Turkish Muslims butthurt about Lego’s Jabba the Hut castle; file suit for defamation

January 24, 2013 • 1:14 pm

Never underestimate the ability of offended Muslims to make trouble. My friend Florian called my attention to a piece in the Austrian press about, of all things, the Lego game “Jabba the Hutt’s castle” (below).


Well, right off the bat you can see the problem here: the castle looks just like the Hagia Sofia mosque in Istanbul! OMG! So the Turkish community in Austria is threatening legal action for this obvious calumny against religion.

The photo below shows the clear resemblance as descried by the offended Turkish people (I am assuming from the news report that the offense is largely based on a perceived insult to Islam). Since I can read and speak German a bit, I’ve translated the words in the photo below (click to enlarge).

Top right: “OBJECTION.  What is going on with Lego parents regarding Christmas gifts for their kids? PEDAGOGICAL EXPLOSIVES?

First arrow from the minaret: “The muezzin as a criminal with and axe and machine gun.”

Arrow from the dome: “1:1: the same roof as the mosque.”

Arrow from circle in lower left corner: “Machine gun in the minaret?”

Bottom right: “Star Wars game for children 9-14 years.”

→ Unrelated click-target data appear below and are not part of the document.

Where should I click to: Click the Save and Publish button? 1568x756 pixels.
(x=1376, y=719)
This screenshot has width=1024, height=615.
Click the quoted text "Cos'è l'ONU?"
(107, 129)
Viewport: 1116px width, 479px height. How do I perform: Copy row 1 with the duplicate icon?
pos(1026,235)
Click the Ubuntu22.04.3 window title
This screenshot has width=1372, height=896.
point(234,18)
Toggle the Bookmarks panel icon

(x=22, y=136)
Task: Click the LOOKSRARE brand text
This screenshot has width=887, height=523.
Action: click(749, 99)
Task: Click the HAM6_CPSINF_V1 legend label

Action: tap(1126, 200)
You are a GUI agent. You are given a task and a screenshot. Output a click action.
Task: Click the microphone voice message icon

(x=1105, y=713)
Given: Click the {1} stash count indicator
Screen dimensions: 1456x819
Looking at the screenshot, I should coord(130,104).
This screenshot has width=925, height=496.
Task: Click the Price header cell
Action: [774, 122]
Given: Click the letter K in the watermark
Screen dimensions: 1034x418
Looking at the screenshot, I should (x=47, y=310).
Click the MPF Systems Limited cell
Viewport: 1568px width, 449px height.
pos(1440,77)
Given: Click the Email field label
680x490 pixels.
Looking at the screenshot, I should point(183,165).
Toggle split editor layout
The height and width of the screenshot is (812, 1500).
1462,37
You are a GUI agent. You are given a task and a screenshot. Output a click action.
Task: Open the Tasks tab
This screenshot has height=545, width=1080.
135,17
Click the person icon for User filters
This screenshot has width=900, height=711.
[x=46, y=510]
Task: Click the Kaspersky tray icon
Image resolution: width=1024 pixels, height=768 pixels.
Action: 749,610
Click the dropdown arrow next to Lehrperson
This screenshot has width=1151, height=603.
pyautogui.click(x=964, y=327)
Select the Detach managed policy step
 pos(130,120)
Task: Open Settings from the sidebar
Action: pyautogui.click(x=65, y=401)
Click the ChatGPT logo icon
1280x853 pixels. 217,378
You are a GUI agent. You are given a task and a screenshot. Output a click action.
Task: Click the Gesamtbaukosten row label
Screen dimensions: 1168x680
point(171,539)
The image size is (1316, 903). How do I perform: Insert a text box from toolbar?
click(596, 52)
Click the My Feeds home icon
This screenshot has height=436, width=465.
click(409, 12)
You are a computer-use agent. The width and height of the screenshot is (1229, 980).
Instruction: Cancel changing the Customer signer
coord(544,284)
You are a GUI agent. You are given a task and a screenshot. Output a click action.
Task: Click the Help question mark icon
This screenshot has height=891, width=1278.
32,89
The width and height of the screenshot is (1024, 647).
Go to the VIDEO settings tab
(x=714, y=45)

I don’t have time for a full translation of the Austrian complaint, so I just put some of it through Google Translate and touched it up a bit. Here’s what’s going down:

On closer inspection, the fully assembled Lego house and the associated tower are seen to be a 1:1 imitation of the Hagia Sophia in Istanbul or the Jami al-Kabir Mosque in Beirut and a minaret. The figure in the tower (Gamorreanische guard) resembles a prayer leader (as a criminal with an axe and machine gun!). In the tower there are several machine guns. Could the model also resemble not just a mosque, but also Carolingian Cathedral, the Pantheon in Rome, a Catholic Church, a Hindu or Buddhist temple, or a Tibetan palace?

Indeed, Jabba’s Palace in Star Wars was also peopled by (pseudo-Buddhist) monks. In short, the model resembles several religious buildings, whether church, mosque, synagogue or temple. The terrorist Jabba the Hut likes to smoke a hookah and kill his victims. It is clear that the figure of the ugly villain Jabba and the whole scene exudes racial prejudice and vulgar insinuations against the Orientals and Asians, seeing them as sneaky and criminal personalities (slaveholders, leaders of criminal organizations, terrorists, criminals, murderers, human sacrifice).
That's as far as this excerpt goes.